» Excerpted records
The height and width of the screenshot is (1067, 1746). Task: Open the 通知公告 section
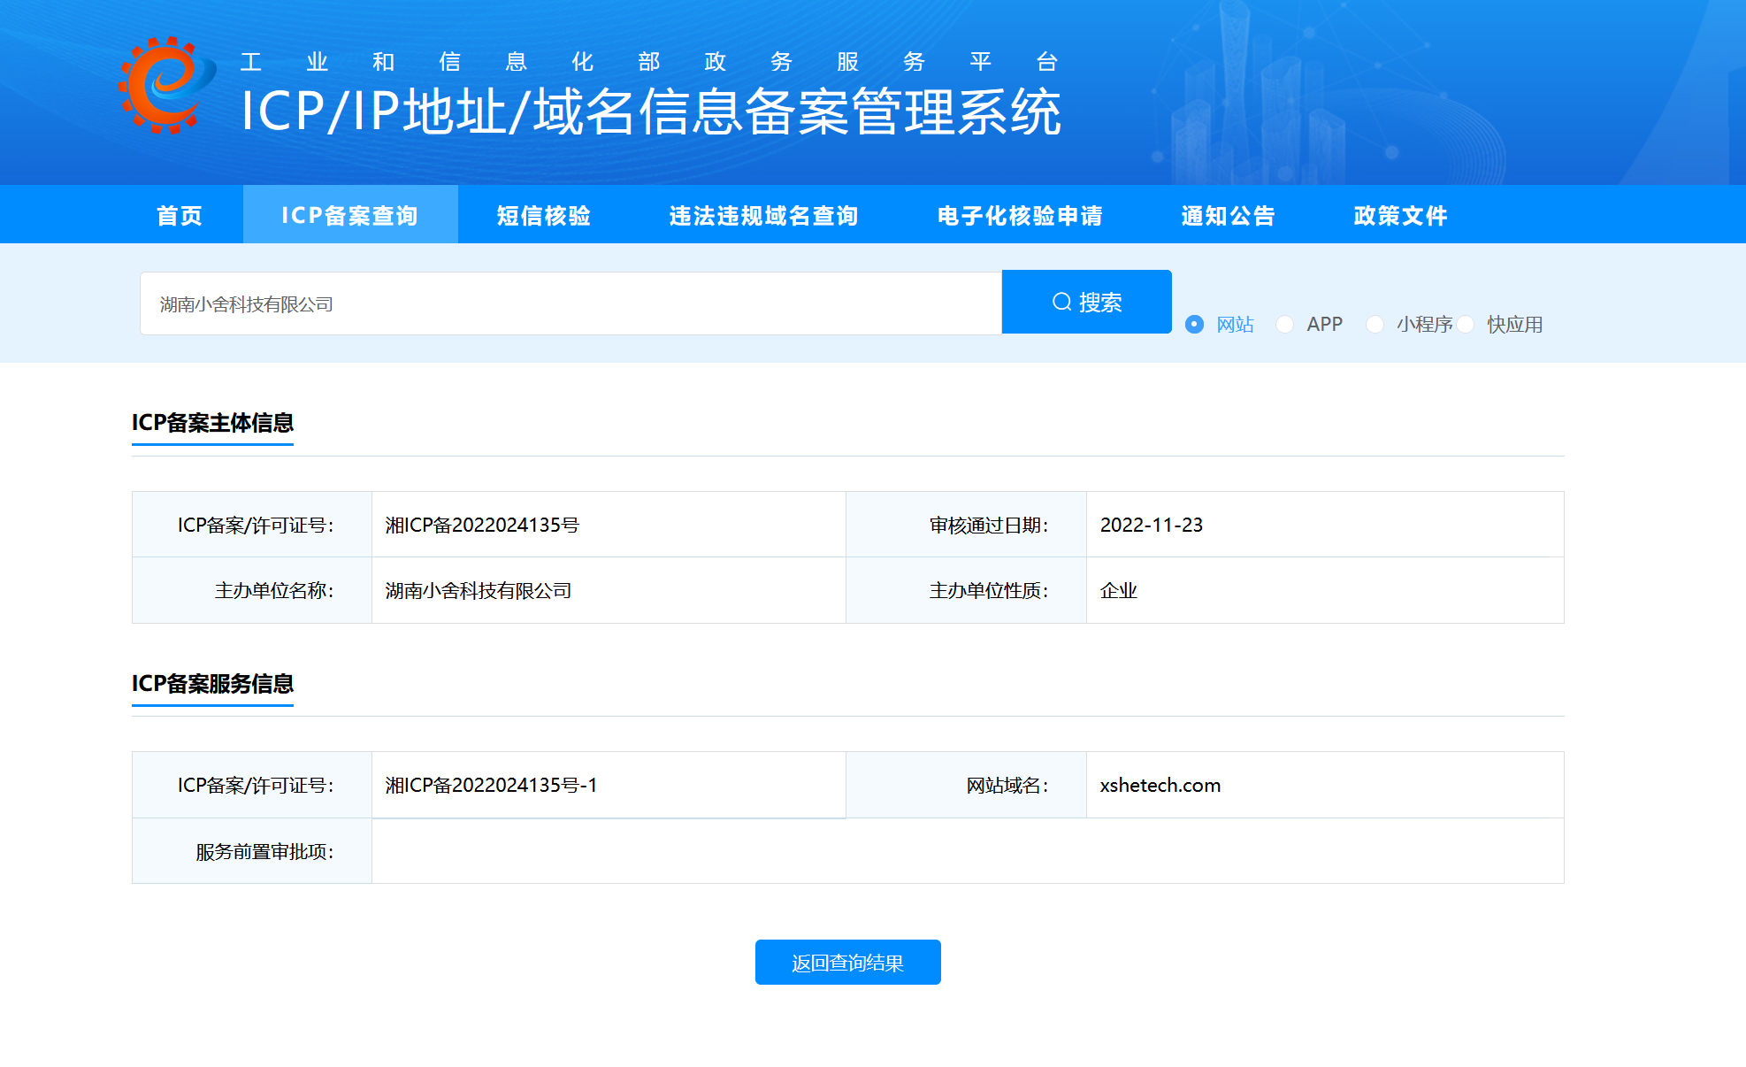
...
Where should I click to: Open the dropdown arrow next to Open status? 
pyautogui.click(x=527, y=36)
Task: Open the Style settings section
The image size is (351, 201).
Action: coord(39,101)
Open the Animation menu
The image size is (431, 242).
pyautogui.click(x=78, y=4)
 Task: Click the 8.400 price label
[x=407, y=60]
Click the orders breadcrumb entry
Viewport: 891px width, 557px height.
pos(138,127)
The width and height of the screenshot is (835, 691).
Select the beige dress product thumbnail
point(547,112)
--
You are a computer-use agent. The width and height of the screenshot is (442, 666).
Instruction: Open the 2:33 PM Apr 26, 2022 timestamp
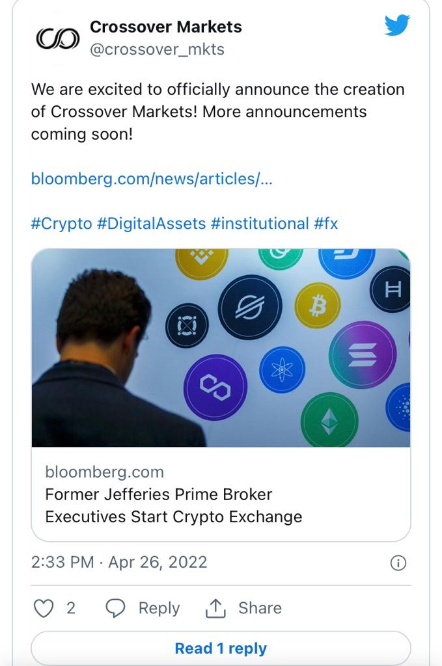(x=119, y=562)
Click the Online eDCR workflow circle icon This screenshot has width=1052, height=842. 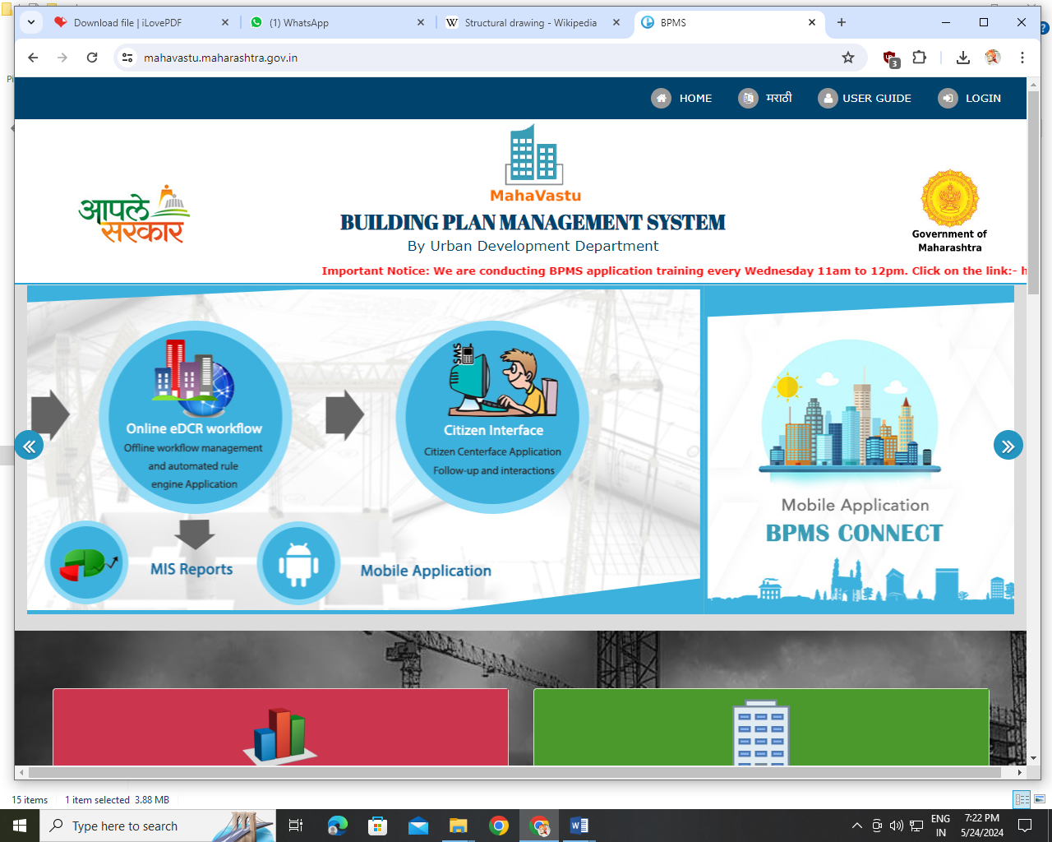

» Exercise
Give the number of lines in the material above that contain the word "section", and add nothing.

» Answer to this exercise
2